# [TASK DESCRIPTION]
Reproduce the listing exactly and skip over any pictures.

╭─ DATA IN THIS EXERCISE

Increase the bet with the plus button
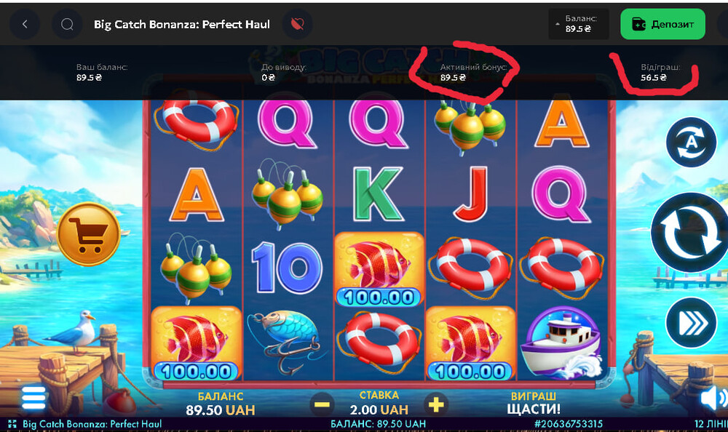 [x=435, y=405]
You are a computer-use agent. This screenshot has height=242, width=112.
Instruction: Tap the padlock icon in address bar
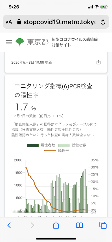coord(19,22)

╰─

# [PROBLEM SOLUTION]
Increase the bet with the plus button
 [x=435, y=405]
You are a computer-use agent. This screenshot has height=242, width=112.
Instruction: Tap the padlock icon in address bar
coord(19,22)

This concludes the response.